| Extrait du texte |
▼
En un coup d’œil
- L’AVS constitue le fondement de l’État social suisse.
- Les retraites ont aussi bouleversé nos conceptions des âges de la vie.
- L’image du vieillard indigent a fait place à celle d’un individu actif.
Symbole du dispositif mis en place par les autorités pour l’après-guerre, l’introduction de l’assurance-vieillesse et survivant (AVS) en 1948 fait écho à plusieurs décennies de débats en Suisse. Alors que l’assurance-accidents élaborée au début du siècle ne protège que partiellement la population, la couverture universelle de l’AVS constitue l’acte de naissance des assurances sociales générales en Suisse.
En 1948, les premières rentes restent fort modestes avec un montant qui avoisine les 10 % d’un salaire moyen. L’introduction des prestations complémentaires en 1966 est une réponse aux fortes inégalités persistant au sein de la population, dont les femmes âgées sont les principales victimes. Alors que la France, l’Allemagne et la Suède améliorent le niveau des prestations au cours des années 1950, la Suisse procède par étapes sur plusieurs décennies. Entre 1951 et 1969, l’AVS est révisée sept fois, ce qui conduit à une amélioration sensible des prestations qui passent d’environ 10 % du salaire moyen en 1948 à 35 % en 1969. Cette augmentation est limitée comparée au relèvement de 80 % des rentes lors de la 8e révision en 1973, suivi d’une nouvelle hausse de 25 % deux ans plus tard.
Le développement de la sécurité sociale assure une forte cohérence aux politiques publiques, ce qui contribue à la cohésion nationale et à une étroite collaboration entre patronat et syndicats. Avec l’intervention de l’État, la vieillesse ne dépend plus de la solidarité familiale, ce qui transforme l’image traditionnelle du vieillard indigent en un groupe homogène nouveau : le troisième âge.
L’invention du troisième âge
Avec le déploiement de l’AVS, les représentations de la vieillesse se focalisent sur le temps disponible après 65 ans. La retraite représente alors une nouvelle étape dans les trajectoires personnelles et professionnelles des individus, un nouvel âge de la vie. Avec le concept de « troisième âge » apparu au début des années 1990, la perception des personnes âgées n’est plus celle d’une charge pour la collectivité ou d’un problème individuel. La vieillesse représente un temps libre promis à chacune et chacun.
Oui à l’AVS, 1947, affiche de Hans Erni
Dix ans après la généralisation des retraites, une vaste enquête est menée sur la population âgée. En 1961, la Fondation suisse « Pour la Vieillesse » est mandatée par le Conseil fédéral afin d’organiser et d’animer la Commission d’étude des problèmes de la vieillesse. Dans le contexte des révisions successives de l’AVS, le groupe d’experts rassemble la documentation utile à l’élaboration de propositions politiques pour l’aide aux personnes âgées. La présidence de la commission est attribuée à Arnold Saxer (1896–1975), directeur retraité de l’Office fédéral des assurances sociales (OFAS).
Avec la popularisation de l’expression « troisième âge », la perception de la vieillesse fait l’objet d’une reconnaissance politique. D’immobile et dépendante, la vieillesse devient active, autonome et responsable. Associée à la croissance de la longévité, la dernière étape de vie se présente avec un caractère durable. La reconnaissance du « quatrième âge » et de sa fragilité conduit inversement à la valorisation du « troisième âge » et de son autonomie. Ces différentes frontières entre les âges sont arbitraires, ce que les auteurs du rapport Saxer en 1966 reconnaissent bien volontiers.
▲
| Consigne |
Recopiez tel quel le passage du texte sur l'AVS qui s'ouvre sur les mots contenant « En un coup d’œil » et se ferme sur « d’un individu actif. ». Les lignes qui suivent n'ont aucun rôle à jouer ici.

| Données fournies |
▼
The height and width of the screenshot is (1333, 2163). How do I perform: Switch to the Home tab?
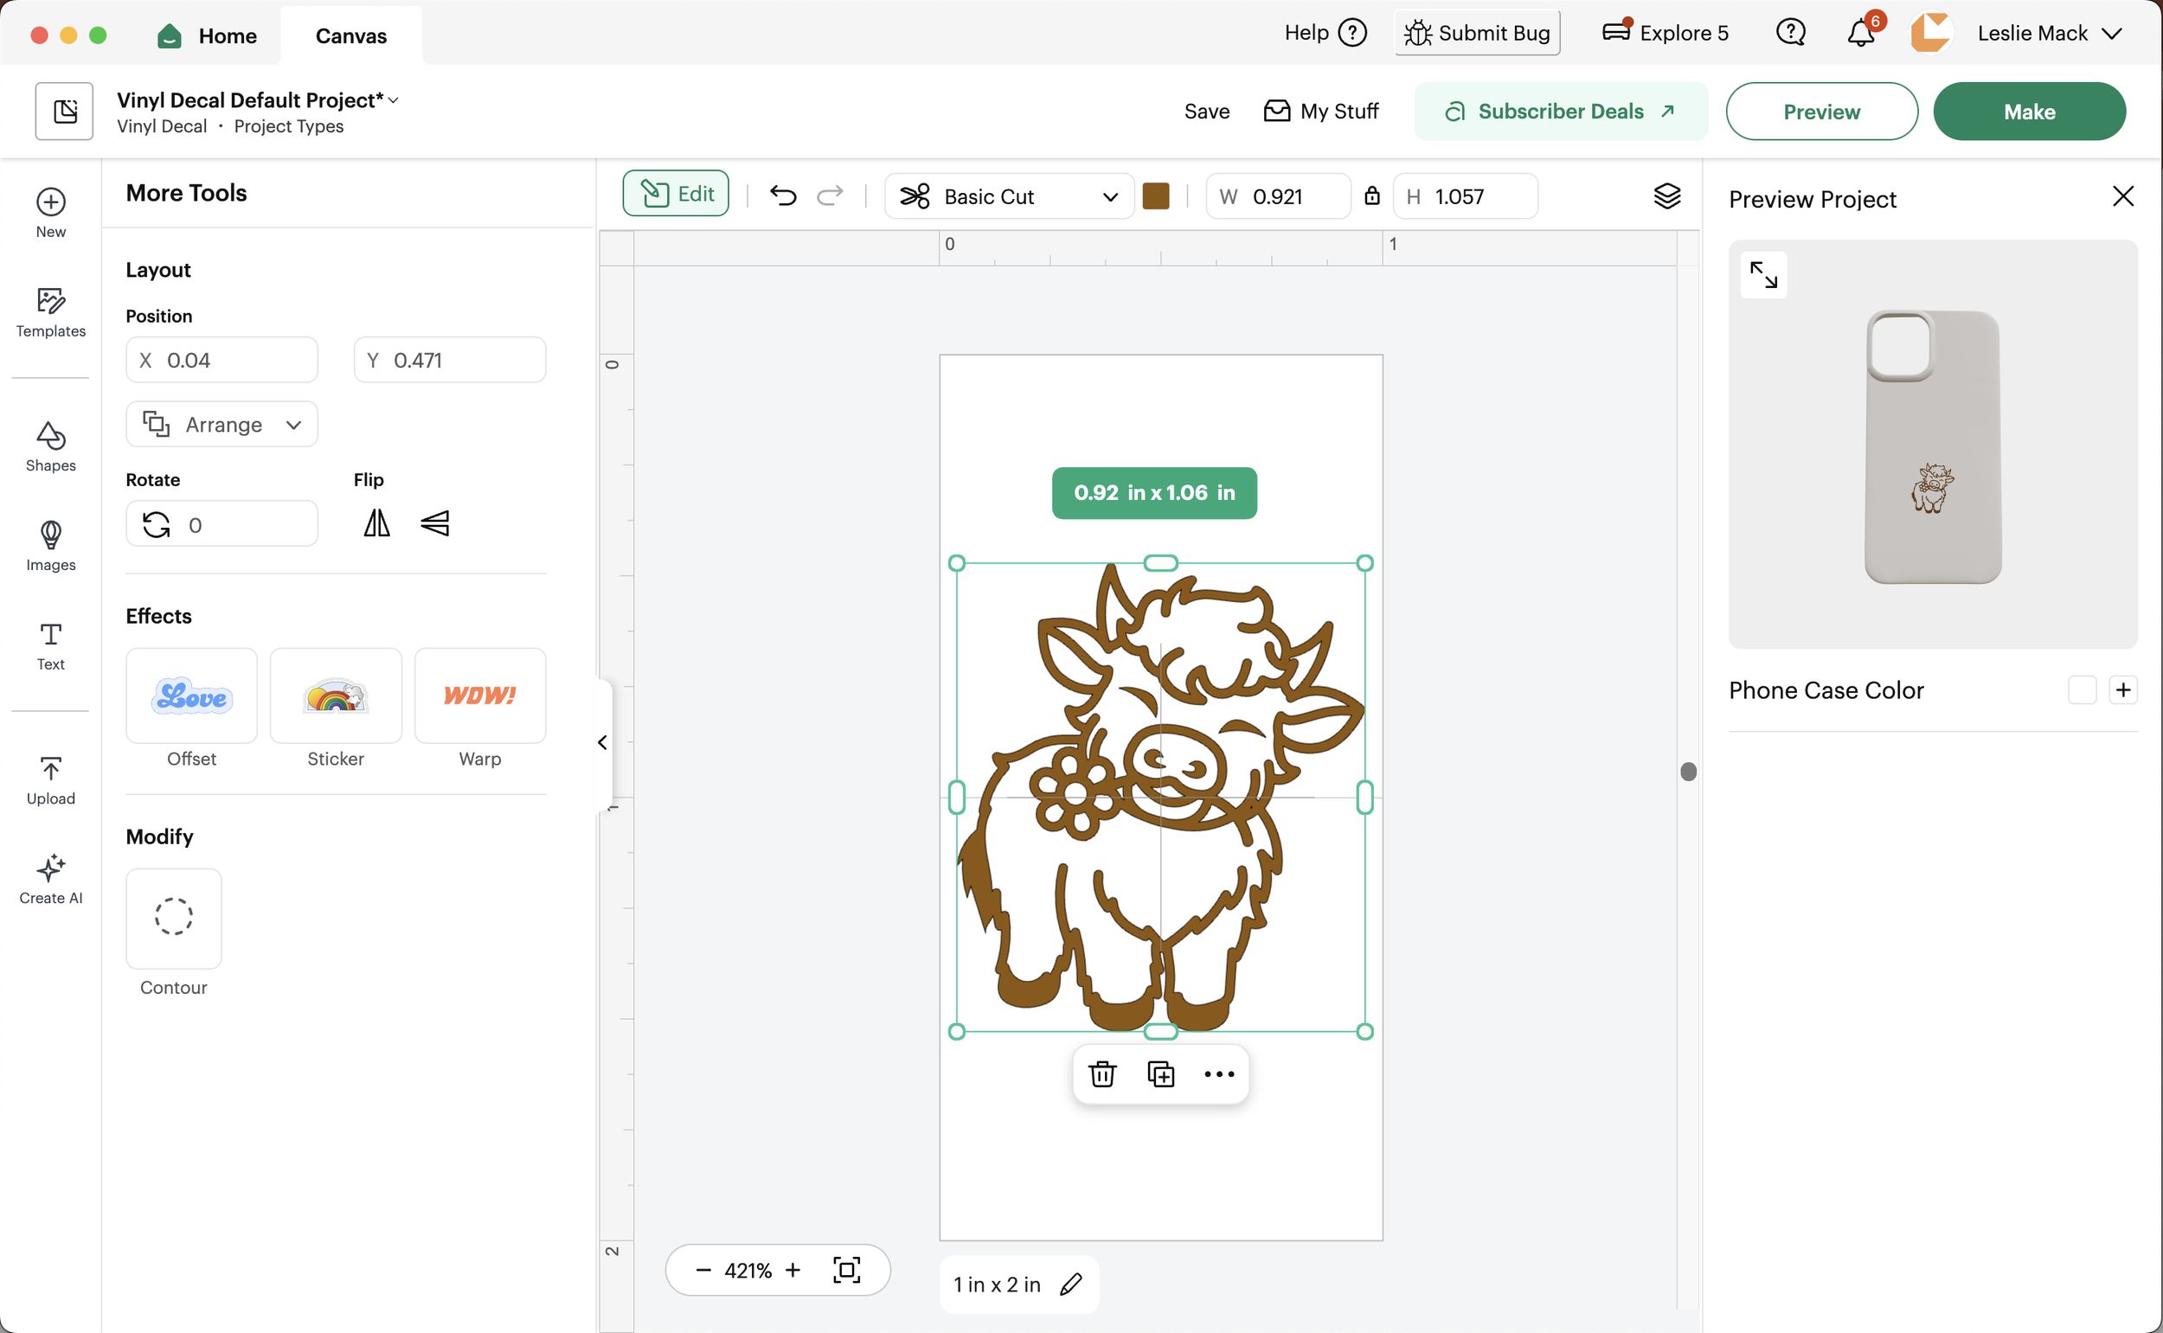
▲
| Corrigé |
En un coup d’œil
- L’AVS constitue le fondement de l’État social suisse.
- Les retraites ont aussi bouleversé nos conceptions des âges de la vie.
- L’image du vieillard indigent a fait place à celle d’un individu actif.